GIVEN DATA: Begin
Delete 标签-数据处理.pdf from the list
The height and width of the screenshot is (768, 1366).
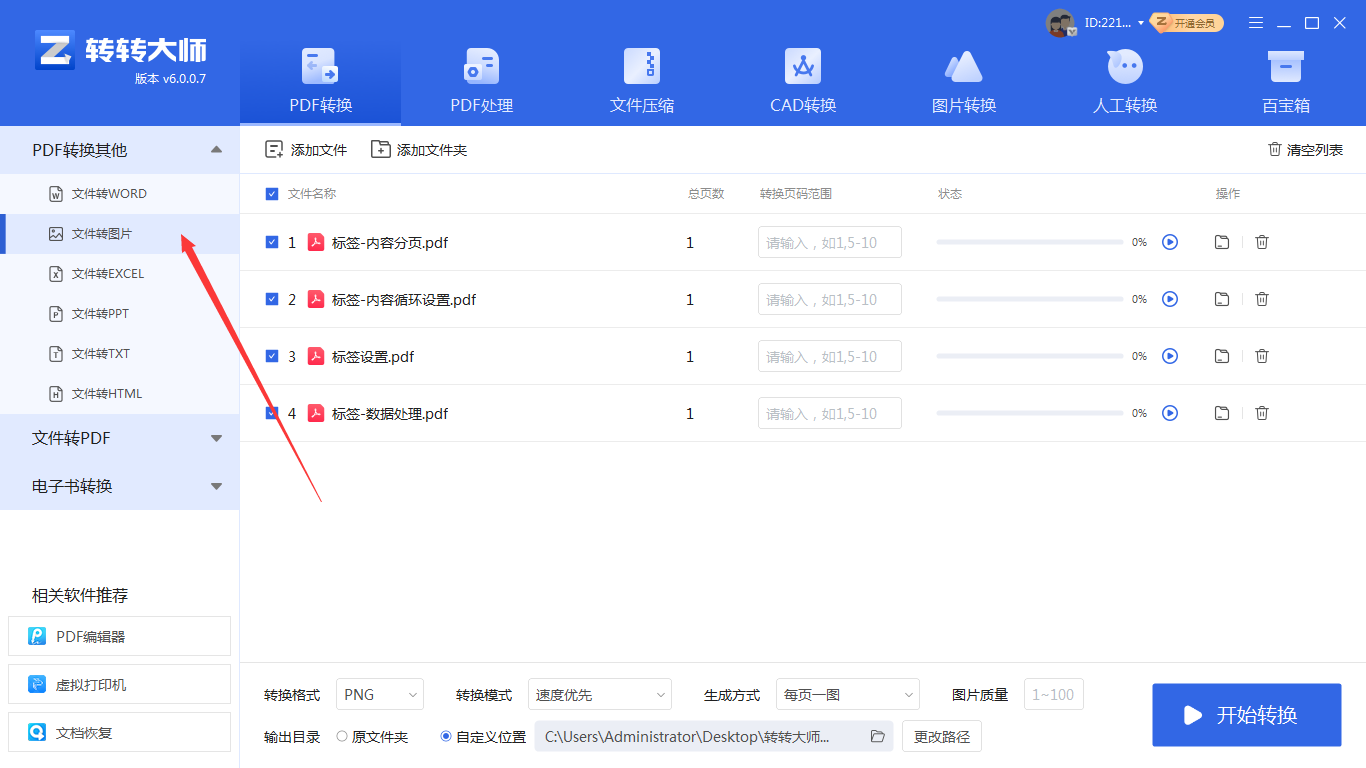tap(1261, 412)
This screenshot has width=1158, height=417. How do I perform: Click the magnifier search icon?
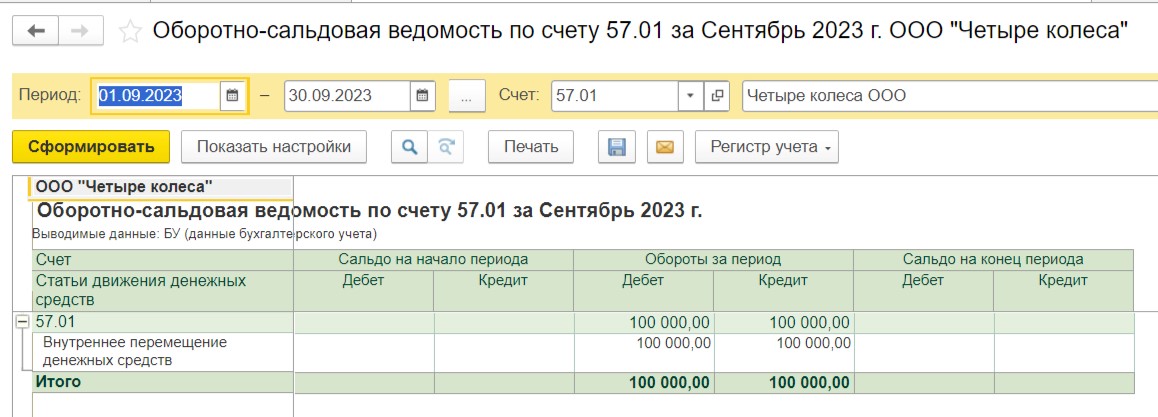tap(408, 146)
GIVEN DATA: End
ACTIVITY: Without the pictures, transcribe exactly the lines above from the one containing "The height and" through the last.

TASK ANSWER:
The height and width of the screenshot is (768, 1366).
tap(1261, 412)
This screenshot has width=1158, height=417. How do I perform: Click the magnifier search icon?
tap(408, 146)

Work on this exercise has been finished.